> Text segment

_ _ _

Issa López surprised HBO by pitching a ‘True Detective’ story set in Alaska’s ice, which immediately intrigued the network.
The writer/director was proud of her work on the series and recommends that viewers who watched it weekly also re-watch it all at once for maximum emotional impact.
The eerie atmosphere and powerful sound design were intentional choices made to keep the audience on edge throughout the season.

Written and directed by Issa López, the fourth season of the HBO crime anthology, True Detective: Night Country, is all about mood and atmosphere, from the dark and frosty nights to the hints of supernatural and horror. At its core is the uneasy partnership between Detectives Liz Danvers (Jodie Foster) and Evangeline Navarro (Kali Reis), the investigation of the disappearance of eight men who were operating the Arctic Research Station in Ennis, Alaska, and how that connects to the murder of a local Indigenous activist. Different in their approach but with the same goal in mind, Danvers and Navarro are shaped by personal tragedy and must heal their own wounds on the winding road to the truth.

_ _ _

> Stored data

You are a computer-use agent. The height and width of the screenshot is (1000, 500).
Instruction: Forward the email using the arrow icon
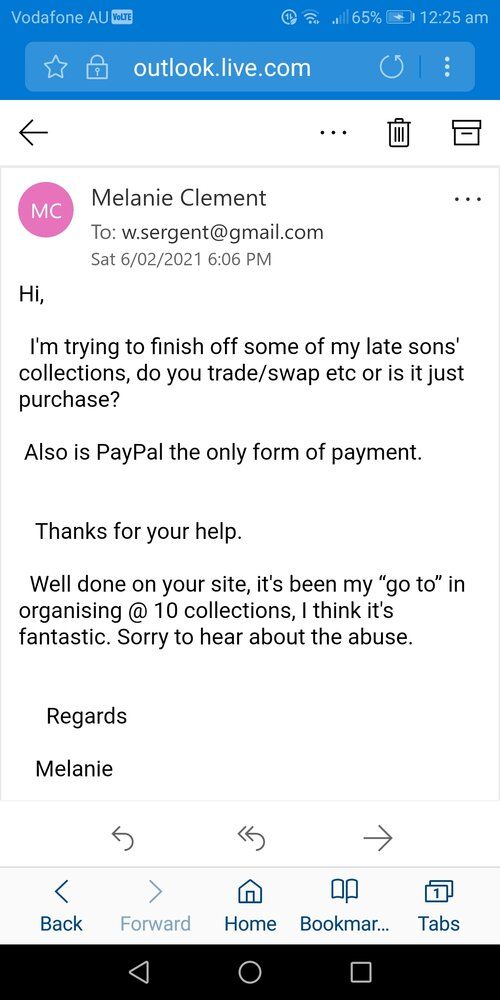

_ _ _

> Written exercise
Write out the passage between "Issa López surprised" and "maximum emotional impact.", inclusive, switching "network" to "channel". Work only from the passage.

> Exercise solution
Issa López surprised HBO by pitching a ‘True Detective’ story set in Alaska’s ice, which immediately intrigued the channel.
The writer/director was proud of her work on the series and recommends that viewers who watched it weekly also re-watch it all at once for maximum emotional impact.